Note 5. Pro Forma Adjustments
The preliminary pro forma adjustments are based on the Company’s estimates and assumptions that are subject to change. The following adjustments have been reflected in the unaudited pro forma condensed consolidated combined financial information:
Neos Merger
(a)
As of the filing of this Form 8-K, the pending merger (the "Merger") between the Company and Neos Therapeutics, Inc. ("Neos") had not yet been approved by the Shareholders of both the Company and Neos. However, because this qualifies as a "probable" business combination pursuant to the SEC, the Company is required to include pro forma financial statements in the event the Company files a registration statements or prospectus supplements between the announcement of this Merger and the pending approval and closing of the Merger. Accordingly, the Company has not yet begun the process of valuing the assets to be acquired and liabilities to be assumed at the yet to be determined closing date.
(b)
Represents the preliminary estimated goodwill, which represents the preliminary estimated excess purchase price over the September 30, 2020 carrying value of the assets and liabilities of Neos Therapeutics, Inc. (see Note 4) as if the pending transaction had occurred on December 9, 2020. As noted, as of the filing of this Form 8-K, the Company and Neos has not yet obtained shareholder approval and closed the Merger. Until such time, adjustments to the pro forma balance sheet as of September 30, 2020, cannot be determined.
(c)
Represents the pro forma weighted average shares outstanding at the end of both the twelve months ended June 30, 2020, and three months ended September 30, 2020, excluding any future or potential transactions or offerings.

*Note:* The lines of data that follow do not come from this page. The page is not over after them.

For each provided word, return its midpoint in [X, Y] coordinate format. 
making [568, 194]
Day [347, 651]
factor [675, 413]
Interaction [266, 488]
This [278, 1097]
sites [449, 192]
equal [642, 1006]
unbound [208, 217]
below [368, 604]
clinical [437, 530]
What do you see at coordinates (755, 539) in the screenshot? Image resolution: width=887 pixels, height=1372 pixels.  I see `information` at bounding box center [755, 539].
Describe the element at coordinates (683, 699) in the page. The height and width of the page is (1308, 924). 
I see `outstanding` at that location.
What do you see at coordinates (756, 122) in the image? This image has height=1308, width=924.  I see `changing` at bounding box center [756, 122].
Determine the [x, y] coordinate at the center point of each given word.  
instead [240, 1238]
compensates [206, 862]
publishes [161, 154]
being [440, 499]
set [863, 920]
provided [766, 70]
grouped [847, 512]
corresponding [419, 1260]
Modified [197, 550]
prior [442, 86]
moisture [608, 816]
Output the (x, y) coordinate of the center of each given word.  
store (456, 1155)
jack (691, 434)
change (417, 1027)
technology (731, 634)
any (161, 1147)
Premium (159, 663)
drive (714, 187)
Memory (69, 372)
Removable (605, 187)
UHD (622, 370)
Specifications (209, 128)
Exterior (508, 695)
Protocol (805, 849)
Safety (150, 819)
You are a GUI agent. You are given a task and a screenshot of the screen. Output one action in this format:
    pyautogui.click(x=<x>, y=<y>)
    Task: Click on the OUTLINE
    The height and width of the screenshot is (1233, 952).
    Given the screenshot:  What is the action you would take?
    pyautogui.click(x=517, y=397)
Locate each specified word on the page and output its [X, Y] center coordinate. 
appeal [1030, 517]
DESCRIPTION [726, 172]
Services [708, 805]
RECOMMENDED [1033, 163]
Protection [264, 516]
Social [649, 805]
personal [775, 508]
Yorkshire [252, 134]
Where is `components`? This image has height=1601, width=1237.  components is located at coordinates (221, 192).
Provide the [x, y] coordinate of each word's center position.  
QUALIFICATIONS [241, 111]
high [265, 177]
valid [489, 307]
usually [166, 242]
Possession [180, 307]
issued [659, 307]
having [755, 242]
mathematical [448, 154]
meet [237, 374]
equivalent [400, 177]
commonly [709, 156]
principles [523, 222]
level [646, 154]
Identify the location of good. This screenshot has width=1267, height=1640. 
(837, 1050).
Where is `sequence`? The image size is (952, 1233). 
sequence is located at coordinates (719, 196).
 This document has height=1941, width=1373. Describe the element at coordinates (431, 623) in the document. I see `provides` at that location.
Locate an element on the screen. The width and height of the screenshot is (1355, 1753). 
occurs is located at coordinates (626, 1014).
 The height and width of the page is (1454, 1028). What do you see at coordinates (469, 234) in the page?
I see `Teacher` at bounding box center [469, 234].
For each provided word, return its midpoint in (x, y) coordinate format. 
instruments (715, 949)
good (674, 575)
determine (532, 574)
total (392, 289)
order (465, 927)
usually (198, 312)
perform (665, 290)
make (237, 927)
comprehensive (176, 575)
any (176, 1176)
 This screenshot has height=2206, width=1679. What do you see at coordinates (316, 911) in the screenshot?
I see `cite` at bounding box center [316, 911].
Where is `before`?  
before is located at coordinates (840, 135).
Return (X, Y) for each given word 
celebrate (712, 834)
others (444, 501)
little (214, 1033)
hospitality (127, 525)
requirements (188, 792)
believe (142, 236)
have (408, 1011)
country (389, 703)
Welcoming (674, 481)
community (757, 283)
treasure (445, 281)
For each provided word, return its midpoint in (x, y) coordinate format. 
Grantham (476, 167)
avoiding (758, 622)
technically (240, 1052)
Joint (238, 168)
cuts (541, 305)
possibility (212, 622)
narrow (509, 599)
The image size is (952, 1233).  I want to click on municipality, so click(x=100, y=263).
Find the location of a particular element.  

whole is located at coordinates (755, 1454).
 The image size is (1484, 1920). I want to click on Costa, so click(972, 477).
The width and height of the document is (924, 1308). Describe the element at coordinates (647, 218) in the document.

Pediatric Portfolio Acquisition
(d)
Due to a lack of available discrete financial information, the operating results of the Cerecor Transaction for the pre-acquisition period covering October 1, 2019, through October 31, 2019, were excluded from the unaudited pro forma condensed combined statement of operations for the twelve months ended June 30, 2020.
(e)
Represents adjustments to reflect the impact on amortization and accretion expense resulting from the estimated fair values of amortizable intangible assets acquired and assumed fixed payments obligations on November 1, 2019.
Innovus Merger
(f)
Represents the operating results for the seven months ended January 31, 2020. The operating results of Innovus for the period February 14, 2020, through March 31, 2020, are included in the operating result of the Company.
(g)
Represents the transaction costs specific to the Merger incurred by both the Company and Innovus for the year ended June 30, 2020.
(h)
Represents adjustments to reflect the impact on amortization and accretion expense resulting from the estimated fair values of amortizable intangible assets acquired at February 14, 2020.
(i)
Represents the pro forma weighted average shares outstanding at the end of the twelve months ended June 30, 2020.